**Tasks:**
A) Rewrite the part of the Artemis I article that begins at the words "It will take" and stops after the words "conditions are favorable.", changing "crawler transporter vehicle" to "crawler-transporter".
B) List the preparations for the rollout that the Artemis I article names.
C) Continue the Artemis I article from its final sentence.

NASA inches closer to Artemis I launch

The initial rollout of the world’s most powerful rocket, the Space Launch System, is now set for March 17.
By | Published: February 25, 2022 | Last updated on May 18, 2023
Artemis I SLS rocket
The Artemis I Space Launch System rocket sits inside NASA’s Vehicle Assembly Building in Florida. Next month, it will begin rolling out to launch pad 39B.
NASA/Frank Michaux

Taller than the Statue of Liberty, the massive Space Launch System (SLS) will generate 15 percent more thrust than America’s last Moon rocket, the Saturn V. NASA officials have now set a date for the rollout of the massive SLS with its uncrewed Moon-bound craft for its first mission: Artemis I.

On March 17 at 6 P.M. EDT, engineers and technicians will move the rocket from inside the Vehicle Assembly Building (VAB) to the open air and begin the “first four miles of NASA’s return to the Moon,” according to Mike Bolger, the program manager for Exploration Ground Systems Program at the Kennedy Space Center in Florida.

It will take 11 hours for the crawler transporter vehicle to move Artemis I from the VAB to its future launch pad, 39B, as the whole ensemble will move no faster than 0.82 mile (1.3 kilometers) per hour to allow engineers to gather data along the way.

There is a four-day margin built in for the actual rollout, based on how the final preparations progress, as well as to ensure weather conditions are favorable.

Tom Whitmeyer, deputy associate administrator for the Exploration Systems Development Division at NASA Headquarters in Washington, D.C., said preparations for the rollout have “gone very well.” These include closing certain areas of the stacked rocket vehicle, conducting inspections, taking photographs, and removing the 20 basketball-court-sized platforms that workers have used to access the assembly.

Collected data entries
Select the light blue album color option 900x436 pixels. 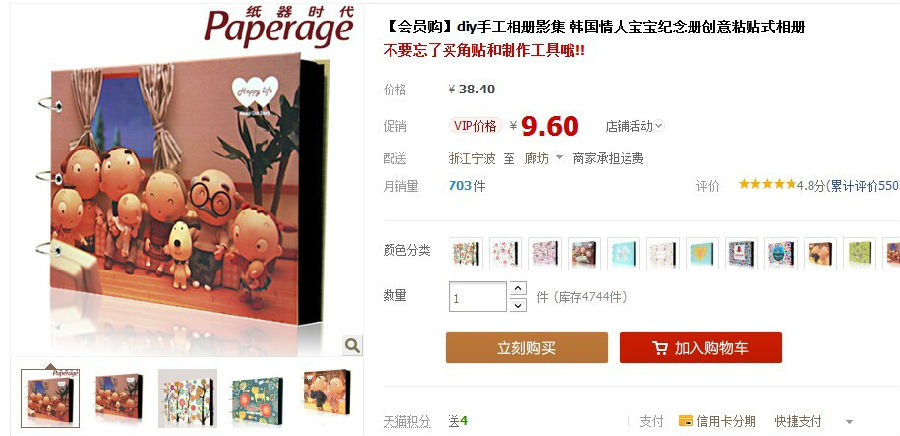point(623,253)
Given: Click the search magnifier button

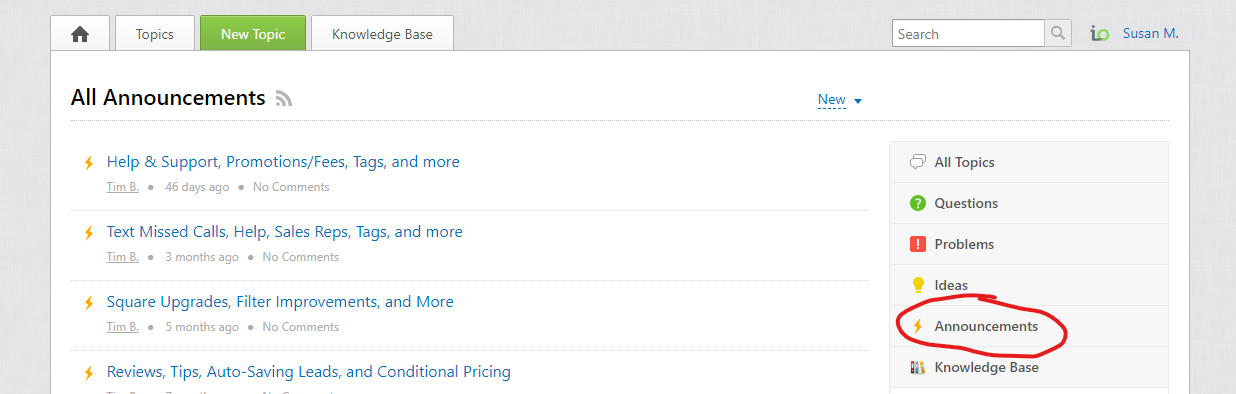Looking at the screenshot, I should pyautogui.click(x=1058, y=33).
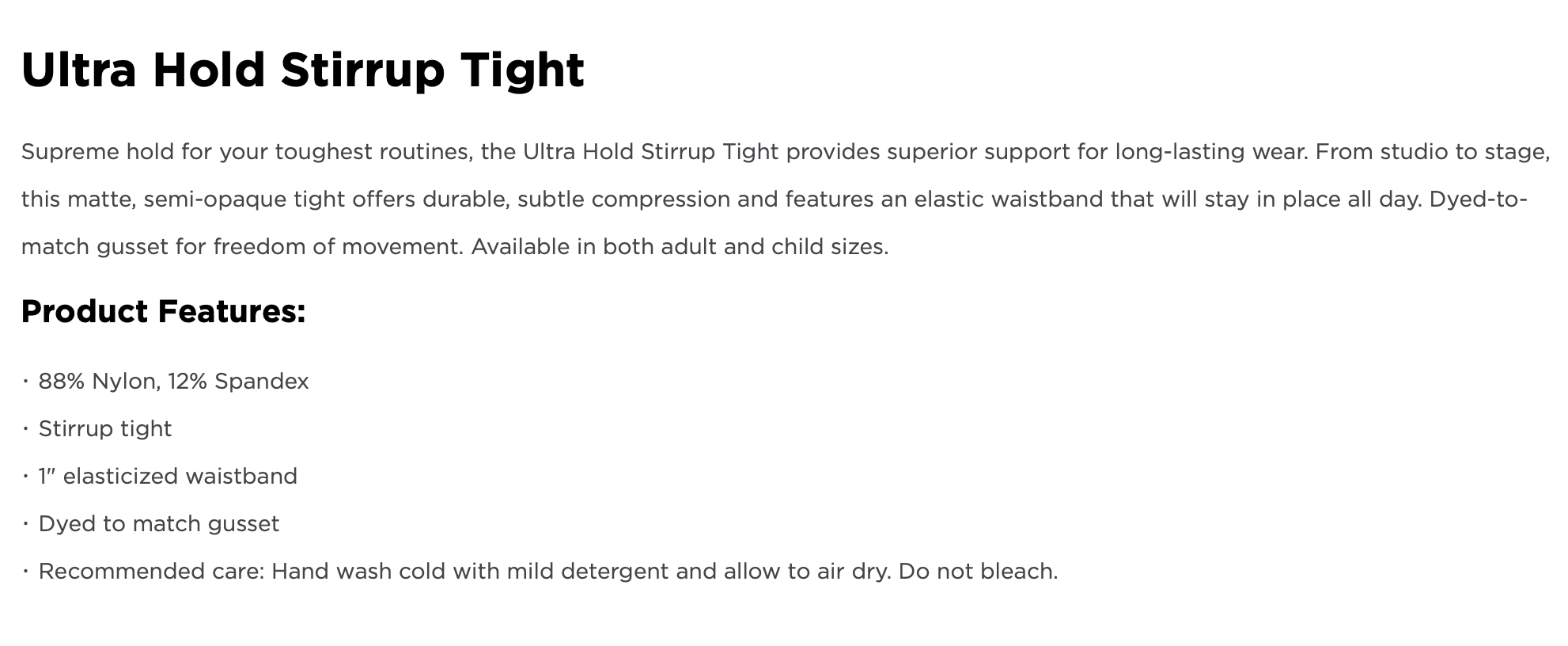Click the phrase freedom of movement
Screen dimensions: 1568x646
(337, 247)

**Outputs for the tasks:**
A)
It will take 11 hours for the crawler-transporter to move Artemis I from the VAB to its future launch pad, 39B, as the whole ensemble will move no faster than 0.82 mile (1.3 kilometers) per hour to allow engineers to gather data along the way.

There is a four-day margin built in for the actual rollout, based on how the final preparations progress, as well as to ensure weather conditions are favorable.

B)
closing certain areas of the stacked rocket vehicle
conducting inspections
taking photographs
removing the 20 basketball-court-sized platforms that workers have used to access the assembly

C)
Dress rehearsal time

The rollout is just a prelude, however. Bolger explained that once Artemis I reaches the launch pad, there will be more work to do — for example, fire safety and navigation testing. Personnel will also begin arriving at launch control to activate consoles and test communications.

Then the rocket, which will be the world’s most powerful, will be loaded with fuel for its wet dress rehearsal. Mike Sarafin, the Artemis I mission manager, explained in a press conference Thursday that this is when “cryoloading” of liquid hydrogen and liquid oxygen in the core and upper stages of the rocket takes place. That is: Rocket fuel is tanked up.

Assuming that goes as planned, he said “a unique test setup” will get underway, including a demonstration countdown that will stop at about the final 90 seconds. That three-minute stop will allow engineers to assess the status of the rocket engines, instrumentation, the uncrewed Orion crew capsule, and the European Service Module, which is Orion’s power plant. The count will then recycle to a 10-minute mark until, at about nine seconds to launch, the process will halt.

The wet dress rehearsal should take a couple of weeks. From rollout to completion, this entire process will take about a month.

Once all systems check out, the rocket will be detanked, returned to the VAB, and face final preparations for a launch. Those preparations, Bolger said, include putting access platforms back, removing wet dress sensors, installing and testing batteries, stowing items in the Orion module, loading software, and more.

Then Artemis I will be ready for its second rollout, this time to launch. The current windows are from May 7 to May 21, June 6 to 16, and June 29 to July 12. The May timeframe would be optimistic, at this point.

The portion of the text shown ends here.